Source records START
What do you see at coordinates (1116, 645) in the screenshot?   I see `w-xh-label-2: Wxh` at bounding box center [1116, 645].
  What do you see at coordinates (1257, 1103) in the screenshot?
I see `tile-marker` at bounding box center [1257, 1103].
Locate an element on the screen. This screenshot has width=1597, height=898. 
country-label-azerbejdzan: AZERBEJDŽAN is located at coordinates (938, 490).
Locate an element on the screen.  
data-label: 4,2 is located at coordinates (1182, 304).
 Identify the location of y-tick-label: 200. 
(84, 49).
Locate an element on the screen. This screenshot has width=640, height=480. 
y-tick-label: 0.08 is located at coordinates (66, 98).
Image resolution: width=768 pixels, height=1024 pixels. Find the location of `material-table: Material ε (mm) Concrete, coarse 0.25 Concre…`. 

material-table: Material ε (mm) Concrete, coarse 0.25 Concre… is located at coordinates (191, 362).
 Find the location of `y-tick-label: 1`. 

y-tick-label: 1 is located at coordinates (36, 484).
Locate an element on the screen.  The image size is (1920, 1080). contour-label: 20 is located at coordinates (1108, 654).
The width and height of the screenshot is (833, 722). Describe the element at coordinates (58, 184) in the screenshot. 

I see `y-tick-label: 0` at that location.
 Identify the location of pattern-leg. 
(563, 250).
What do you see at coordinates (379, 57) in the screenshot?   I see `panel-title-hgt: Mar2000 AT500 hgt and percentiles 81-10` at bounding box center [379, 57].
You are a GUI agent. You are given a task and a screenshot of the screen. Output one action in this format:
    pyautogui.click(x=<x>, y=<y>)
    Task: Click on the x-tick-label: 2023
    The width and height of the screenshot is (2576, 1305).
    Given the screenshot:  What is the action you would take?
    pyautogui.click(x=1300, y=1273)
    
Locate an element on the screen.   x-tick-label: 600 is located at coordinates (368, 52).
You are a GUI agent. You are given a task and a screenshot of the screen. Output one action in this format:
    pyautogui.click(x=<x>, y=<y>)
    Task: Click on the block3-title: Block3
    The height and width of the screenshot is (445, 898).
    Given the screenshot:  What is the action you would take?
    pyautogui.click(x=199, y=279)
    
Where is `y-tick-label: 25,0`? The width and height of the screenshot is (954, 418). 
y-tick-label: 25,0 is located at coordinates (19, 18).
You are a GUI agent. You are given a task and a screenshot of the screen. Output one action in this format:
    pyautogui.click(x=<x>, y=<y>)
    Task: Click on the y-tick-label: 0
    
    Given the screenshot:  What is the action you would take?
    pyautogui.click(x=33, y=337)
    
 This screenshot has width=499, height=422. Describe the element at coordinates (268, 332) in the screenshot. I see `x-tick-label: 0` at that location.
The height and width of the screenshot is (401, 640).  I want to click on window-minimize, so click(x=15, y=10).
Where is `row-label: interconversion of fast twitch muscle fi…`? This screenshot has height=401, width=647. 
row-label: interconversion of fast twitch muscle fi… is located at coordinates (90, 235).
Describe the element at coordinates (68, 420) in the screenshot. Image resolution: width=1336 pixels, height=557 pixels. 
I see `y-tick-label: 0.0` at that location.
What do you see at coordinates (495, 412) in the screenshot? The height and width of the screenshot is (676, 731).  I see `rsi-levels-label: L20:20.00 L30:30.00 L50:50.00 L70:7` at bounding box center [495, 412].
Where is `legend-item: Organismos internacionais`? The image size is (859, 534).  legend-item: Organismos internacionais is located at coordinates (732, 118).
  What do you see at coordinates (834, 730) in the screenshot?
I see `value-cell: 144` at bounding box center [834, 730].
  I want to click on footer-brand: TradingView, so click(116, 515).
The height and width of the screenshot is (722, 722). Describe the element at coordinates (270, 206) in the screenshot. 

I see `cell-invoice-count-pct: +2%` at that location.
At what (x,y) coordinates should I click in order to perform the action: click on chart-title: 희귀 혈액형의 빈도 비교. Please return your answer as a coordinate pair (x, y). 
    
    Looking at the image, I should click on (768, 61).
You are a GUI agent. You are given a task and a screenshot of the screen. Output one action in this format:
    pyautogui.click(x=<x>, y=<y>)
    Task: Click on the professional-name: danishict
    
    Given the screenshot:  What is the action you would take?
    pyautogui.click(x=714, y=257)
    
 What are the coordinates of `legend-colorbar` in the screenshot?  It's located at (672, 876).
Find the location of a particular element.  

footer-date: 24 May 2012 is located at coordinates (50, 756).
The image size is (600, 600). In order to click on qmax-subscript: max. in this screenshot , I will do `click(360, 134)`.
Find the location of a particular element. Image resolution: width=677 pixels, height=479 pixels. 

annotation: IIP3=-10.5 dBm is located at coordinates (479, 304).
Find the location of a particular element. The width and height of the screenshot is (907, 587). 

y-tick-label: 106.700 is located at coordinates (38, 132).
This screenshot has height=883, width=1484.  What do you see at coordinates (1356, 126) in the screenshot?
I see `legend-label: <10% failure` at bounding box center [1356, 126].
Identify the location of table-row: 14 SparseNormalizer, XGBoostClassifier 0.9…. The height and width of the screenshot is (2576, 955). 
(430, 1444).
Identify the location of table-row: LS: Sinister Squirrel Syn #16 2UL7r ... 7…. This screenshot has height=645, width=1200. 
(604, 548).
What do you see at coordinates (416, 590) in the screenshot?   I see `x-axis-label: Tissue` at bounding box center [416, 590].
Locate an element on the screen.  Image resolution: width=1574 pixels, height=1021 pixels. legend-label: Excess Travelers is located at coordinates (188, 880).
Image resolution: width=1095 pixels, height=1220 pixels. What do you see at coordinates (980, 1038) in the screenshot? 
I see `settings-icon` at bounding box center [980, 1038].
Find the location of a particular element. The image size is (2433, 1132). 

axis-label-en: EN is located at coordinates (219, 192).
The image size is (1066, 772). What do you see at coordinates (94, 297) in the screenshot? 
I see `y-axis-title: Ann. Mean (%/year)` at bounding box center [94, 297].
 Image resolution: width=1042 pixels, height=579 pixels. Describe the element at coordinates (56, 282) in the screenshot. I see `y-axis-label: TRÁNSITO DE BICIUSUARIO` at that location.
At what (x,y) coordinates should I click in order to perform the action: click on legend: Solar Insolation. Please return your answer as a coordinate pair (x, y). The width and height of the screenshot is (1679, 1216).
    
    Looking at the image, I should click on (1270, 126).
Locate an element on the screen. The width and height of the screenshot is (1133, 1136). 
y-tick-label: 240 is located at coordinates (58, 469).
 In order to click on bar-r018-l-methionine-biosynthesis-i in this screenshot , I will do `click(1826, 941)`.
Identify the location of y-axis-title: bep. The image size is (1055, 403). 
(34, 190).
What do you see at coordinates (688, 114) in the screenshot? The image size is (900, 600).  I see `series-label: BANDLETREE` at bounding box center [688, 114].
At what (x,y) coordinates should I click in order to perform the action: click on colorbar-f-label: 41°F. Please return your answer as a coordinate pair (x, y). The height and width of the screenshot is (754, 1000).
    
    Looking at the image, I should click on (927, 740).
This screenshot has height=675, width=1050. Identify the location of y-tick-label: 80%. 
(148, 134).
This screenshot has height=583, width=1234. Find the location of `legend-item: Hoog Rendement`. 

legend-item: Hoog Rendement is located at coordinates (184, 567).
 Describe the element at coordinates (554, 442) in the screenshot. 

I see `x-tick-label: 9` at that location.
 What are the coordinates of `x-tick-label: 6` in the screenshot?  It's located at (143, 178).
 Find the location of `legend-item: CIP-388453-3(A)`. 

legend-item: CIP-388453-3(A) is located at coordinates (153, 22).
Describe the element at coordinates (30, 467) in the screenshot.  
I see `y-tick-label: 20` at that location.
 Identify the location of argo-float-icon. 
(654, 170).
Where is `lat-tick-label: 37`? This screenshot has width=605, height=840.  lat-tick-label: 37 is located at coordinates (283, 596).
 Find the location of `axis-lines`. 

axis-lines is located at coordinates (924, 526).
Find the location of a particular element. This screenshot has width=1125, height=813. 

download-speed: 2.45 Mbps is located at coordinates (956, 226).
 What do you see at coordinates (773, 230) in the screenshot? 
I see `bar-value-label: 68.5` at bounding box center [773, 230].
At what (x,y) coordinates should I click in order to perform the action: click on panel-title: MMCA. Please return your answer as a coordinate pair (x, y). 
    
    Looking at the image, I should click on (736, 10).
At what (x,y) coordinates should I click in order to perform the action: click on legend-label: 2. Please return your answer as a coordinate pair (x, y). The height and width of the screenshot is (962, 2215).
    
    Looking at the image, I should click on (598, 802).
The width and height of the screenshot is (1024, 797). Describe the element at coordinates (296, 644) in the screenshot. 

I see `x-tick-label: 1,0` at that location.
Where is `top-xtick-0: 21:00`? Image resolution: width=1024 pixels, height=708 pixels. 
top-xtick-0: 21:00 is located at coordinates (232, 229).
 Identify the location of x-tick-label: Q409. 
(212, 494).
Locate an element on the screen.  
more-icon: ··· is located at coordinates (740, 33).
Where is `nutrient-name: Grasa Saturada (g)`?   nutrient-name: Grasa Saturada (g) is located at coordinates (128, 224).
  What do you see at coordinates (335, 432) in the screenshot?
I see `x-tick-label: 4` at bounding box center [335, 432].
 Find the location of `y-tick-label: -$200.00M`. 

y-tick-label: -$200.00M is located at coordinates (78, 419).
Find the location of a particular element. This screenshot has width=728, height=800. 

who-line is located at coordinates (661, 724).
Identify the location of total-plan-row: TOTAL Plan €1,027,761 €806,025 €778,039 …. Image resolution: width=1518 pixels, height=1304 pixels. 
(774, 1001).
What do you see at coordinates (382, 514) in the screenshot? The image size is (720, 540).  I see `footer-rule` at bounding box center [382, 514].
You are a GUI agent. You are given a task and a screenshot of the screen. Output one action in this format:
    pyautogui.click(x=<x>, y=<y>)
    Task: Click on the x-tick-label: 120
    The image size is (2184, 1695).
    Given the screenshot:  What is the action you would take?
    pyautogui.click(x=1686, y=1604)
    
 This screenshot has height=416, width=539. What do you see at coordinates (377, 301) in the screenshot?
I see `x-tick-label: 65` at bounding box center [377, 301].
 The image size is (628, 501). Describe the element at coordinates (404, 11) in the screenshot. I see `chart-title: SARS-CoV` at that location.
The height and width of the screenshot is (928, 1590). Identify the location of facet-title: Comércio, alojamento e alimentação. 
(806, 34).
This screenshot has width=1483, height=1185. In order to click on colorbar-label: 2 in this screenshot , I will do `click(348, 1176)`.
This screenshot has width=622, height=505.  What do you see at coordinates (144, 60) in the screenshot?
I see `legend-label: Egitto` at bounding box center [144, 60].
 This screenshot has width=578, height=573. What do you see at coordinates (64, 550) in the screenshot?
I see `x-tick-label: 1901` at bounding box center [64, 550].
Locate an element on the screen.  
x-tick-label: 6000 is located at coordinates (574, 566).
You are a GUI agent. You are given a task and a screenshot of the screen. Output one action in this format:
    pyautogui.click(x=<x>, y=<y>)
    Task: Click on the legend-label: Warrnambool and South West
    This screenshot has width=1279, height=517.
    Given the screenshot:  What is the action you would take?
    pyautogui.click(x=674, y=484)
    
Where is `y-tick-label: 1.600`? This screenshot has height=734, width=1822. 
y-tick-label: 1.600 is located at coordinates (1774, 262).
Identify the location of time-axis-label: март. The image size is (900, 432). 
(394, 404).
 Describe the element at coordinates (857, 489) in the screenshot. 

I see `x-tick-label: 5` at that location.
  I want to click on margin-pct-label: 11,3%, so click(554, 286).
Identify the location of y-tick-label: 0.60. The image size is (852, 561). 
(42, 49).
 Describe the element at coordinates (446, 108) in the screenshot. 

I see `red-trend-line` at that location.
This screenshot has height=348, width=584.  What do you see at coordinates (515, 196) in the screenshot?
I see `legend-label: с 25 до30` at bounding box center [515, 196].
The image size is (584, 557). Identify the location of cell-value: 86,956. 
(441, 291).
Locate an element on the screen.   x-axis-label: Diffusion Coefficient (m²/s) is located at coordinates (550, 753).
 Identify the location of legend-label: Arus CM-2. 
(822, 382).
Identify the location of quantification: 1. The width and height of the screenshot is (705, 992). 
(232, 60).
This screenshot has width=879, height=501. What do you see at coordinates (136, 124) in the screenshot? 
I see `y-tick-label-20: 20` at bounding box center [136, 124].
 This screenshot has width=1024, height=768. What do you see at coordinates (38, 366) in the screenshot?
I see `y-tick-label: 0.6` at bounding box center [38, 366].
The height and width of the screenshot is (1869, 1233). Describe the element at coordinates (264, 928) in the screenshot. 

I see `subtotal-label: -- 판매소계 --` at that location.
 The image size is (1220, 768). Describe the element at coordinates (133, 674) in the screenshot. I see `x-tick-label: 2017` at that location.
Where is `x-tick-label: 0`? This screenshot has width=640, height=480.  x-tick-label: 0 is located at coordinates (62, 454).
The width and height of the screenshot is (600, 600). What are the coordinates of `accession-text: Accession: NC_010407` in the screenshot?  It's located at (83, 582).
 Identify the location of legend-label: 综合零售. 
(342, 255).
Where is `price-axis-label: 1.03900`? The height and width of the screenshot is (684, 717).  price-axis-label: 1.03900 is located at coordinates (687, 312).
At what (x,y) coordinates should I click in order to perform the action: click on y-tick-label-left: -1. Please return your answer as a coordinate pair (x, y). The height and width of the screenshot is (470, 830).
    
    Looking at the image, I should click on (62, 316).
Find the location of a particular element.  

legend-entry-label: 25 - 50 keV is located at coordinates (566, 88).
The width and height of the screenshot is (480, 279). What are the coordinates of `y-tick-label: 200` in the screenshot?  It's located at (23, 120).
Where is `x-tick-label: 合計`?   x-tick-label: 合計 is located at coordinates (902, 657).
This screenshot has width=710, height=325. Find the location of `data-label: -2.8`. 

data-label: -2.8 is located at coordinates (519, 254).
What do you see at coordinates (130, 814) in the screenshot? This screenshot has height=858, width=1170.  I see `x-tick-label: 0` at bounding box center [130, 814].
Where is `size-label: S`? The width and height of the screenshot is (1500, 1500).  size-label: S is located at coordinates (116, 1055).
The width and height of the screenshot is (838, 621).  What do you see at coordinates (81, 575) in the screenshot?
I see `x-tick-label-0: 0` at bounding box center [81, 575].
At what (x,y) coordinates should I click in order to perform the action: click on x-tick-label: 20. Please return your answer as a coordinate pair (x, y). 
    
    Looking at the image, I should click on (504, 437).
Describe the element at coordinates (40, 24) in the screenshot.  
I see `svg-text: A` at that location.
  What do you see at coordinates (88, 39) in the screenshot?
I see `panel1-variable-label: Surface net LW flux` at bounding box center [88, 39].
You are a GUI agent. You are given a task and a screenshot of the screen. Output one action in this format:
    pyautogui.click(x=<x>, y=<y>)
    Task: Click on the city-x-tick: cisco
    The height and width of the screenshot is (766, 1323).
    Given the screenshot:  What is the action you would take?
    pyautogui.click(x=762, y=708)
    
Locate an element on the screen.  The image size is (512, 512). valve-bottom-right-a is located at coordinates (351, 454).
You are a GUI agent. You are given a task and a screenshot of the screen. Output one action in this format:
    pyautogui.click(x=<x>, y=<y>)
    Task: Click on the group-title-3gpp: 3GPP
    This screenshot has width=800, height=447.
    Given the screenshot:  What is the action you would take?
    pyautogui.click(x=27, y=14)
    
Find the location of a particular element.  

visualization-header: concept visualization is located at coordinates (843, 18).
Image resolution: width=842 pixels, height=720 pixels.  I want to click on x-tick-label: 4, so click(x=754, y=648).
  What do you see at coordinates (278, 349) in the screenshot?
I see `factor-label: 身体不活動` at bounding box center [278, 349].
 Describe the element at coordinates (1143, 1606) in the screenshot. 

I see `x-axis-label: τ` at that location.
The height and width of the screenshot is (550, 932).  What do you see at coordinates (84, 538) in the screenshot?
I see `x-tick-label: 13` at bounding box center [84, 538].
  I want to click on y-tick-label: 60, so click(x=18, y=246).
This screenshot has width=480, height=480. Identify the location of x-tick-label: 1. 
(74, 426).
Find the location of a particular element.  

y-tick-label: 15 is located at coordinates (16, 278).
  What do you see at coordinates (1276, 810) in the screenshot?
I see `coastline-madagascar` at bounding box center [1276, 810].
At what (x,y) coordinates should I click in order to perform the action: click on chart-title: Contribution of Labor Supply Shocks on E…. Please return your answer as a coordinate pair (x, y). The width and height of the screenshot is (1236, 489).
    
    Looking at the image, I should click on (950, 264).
Source records END
Exercise prompt = Reproduce verbatim the lines of the data above between the line containing "pixels, height=708 pixels." and the line containing "The image size is (628, 501).", inclusive.

Result =
Where is `top-xtick-0: 21:00`? Image resolution: width=1024 pixels, height=708 pixels. 
top-xtick-0: 21:00 is located at coordinates (232, 229).
 Identify the location of x-tick-label: Q409. 
(212, 494).
Locate an element on the screen.  
more-icon: ··· is located at coordinates (740, 33).
Where is `nutrient-name: Grasa Saturada (g)`?   nutrient-name: Grasa Saturada (g) is located at coordinates (128, 224).
  What do you see at coordinates (335, 432) in the screenshot?
I see `x-tick-label: 4` at bounding box center [335, 432].
 Find the location of `y-tick-label: -$200.00M`. 

y-tick-label: -$200.00M is located at coordinates (78, 419).
Find the location of a particular element. This screenshot has width=728, height=800. 

who-line is located at coordinates (661, 724).
Identify the location of total-plan-row: TOTAL Plan €1,027,761 €806,025 €778,039 …. Image resolution: width=1518 pixels, height=1304 pixels. 
(774, 1001).
What do you see at coordinates (382, 514) in the screenshot? The image size is (720, 540).  I see `footer-rule` at bounding box center [382, 514].
You are a GUI agent. You are given a task and a screenshot of the screen. Output one action in this format:
    pyautogui.click(x=<x>, y=<y>)
    Task: Click on the x-tick-label: 120
    The image size is (2184, 1695).
    Given the screenshot:  What is the action you would take?
    pyautogui.click(x=1686, y=1604)
    
 This screenshot has height=416, width=539. What do you see at coordinates (377, 301) in the screenshot?
I see `x-tick-label: 65` at bounding box center [377, 301].
 The image size is (628, 501). Describe the element at coordinates (404, 11) in the screenshot. I see `chart-title: SARS-CoV` at that location.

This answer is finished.